One well-known bit of work along these lines is Wadler’s Free Theorems paper (bottom of the page). The paper uses these ideas to automatically form theorems based on functions. For example, you can deduce that for any two functions `f :: [a] -> a` and `g :: a -> a`, it must be the case that `f . map g = g . f`. Intuitively, the result of `f` must be one item from the input list, so whether you apply `g` to that item afterwards, or apply `g` to all the list elements beforehand, you must get the same answer. Other examples abound in the paper.

So can we apply similar reasoning to processes? With processes, we have two considerations: the values being passed through the processes, and the communication behaviour. Given two processes `p, q :: Chanin a -> Chanout a -> CHP ()`, what can we say about them? We might wonder if composing them in either order (`p <=> q` vs `q <=> p`) gives the same results. This is not true, for several reasons.

Let’s start with values. Imagine that `p` replicates each value three times, and `q` sends on every third value. The composition `p <=> q` will act like the identity process; of every three repeats that `p` sends on, `q` will drop all but one. But the composition `q <=> p` will act differently; `q` will send on every third value, and `p` will then repeat it three times. So the same number of values will emerge (perhaps this, at least, is always true?), but they will be different.
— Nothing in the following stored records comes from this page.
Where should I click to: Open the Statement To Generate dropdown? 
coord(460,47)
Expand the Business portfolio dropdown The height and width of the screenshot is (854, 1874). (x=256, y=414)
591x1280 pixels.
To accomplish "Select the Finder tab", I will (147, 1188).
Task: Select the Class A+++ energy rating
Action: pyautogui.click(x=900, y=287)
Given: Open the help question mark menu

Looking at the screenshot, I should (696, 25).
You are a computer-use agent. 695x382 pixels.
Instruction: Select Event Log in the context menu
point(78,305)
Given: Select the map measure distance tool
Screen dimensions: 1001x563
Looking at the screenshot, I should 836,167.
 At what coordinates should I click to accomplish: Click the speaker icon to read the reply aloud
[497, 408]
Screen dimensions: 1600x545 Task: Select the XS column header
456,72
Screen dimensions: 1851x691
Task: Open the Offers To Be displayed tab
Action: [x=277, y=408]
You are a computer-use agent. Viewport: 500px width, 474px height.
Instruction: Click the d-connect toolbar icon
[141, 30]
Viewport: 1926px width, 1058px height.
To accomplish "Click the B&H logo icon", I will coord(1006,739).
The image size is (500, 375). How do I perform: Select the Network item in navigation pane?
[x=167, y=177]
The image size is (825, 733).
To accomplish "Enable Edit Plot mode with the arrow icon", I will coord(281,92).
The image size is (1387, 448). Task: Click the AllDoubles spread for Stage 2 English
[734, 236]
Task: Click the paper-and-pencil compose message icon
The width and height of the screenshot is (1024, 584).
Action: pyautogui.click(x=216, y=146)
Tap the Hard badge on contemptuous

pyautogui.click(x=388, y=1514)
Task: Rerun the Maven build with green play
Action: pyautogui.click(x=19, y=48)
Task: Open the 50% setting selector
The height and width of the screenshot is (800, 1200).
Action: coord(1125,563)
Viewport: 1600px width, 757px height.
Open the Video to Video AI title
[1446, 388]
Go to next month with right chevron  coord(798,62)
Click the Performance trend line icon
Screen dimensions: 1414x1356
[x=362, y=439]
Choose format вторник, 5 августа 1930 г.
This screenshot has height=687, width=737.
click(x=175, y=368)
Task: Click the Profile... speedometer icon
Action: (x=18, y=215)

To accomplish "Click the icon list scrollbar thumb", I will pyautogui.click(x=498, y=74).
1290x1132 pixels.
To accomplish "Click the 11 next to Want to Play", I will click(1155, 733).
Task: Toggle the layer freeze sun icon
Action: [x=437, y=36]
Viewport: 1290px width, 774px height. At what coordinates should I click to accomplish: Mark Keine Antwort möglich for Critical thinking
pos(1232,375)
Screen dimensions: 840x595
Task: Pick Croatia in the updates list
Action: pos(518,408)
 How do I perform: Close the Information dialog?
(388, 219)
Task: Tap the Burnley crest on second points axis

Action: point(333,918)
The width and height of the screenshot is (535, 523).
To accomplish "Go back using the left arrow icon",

The communication behaviour can also be different. Consider if `p` drops all the values it receives without forwarding them, while `q` refuses to do anything. The composition `p <=> q` will act as `p` does, silently dropping all values received — but it will at least accept all the values it is given. The composition `q <=> p` will refuse to read any values, so attempting to send a value to it will result in deadlock. It seems that attempts to form theorems about the composition of processes does not work as well as it does for functions.

All this reasoning collapses as soon as the processes have more specific values. The process with type `Chanin Int -> Chanout Int -> CHP ()` might do anything, because it can construct `Int` values itself. It’s generally good practice in Haskell to keep the types as general as possible, and this type-based reasoning is one reason why that’s a good idea.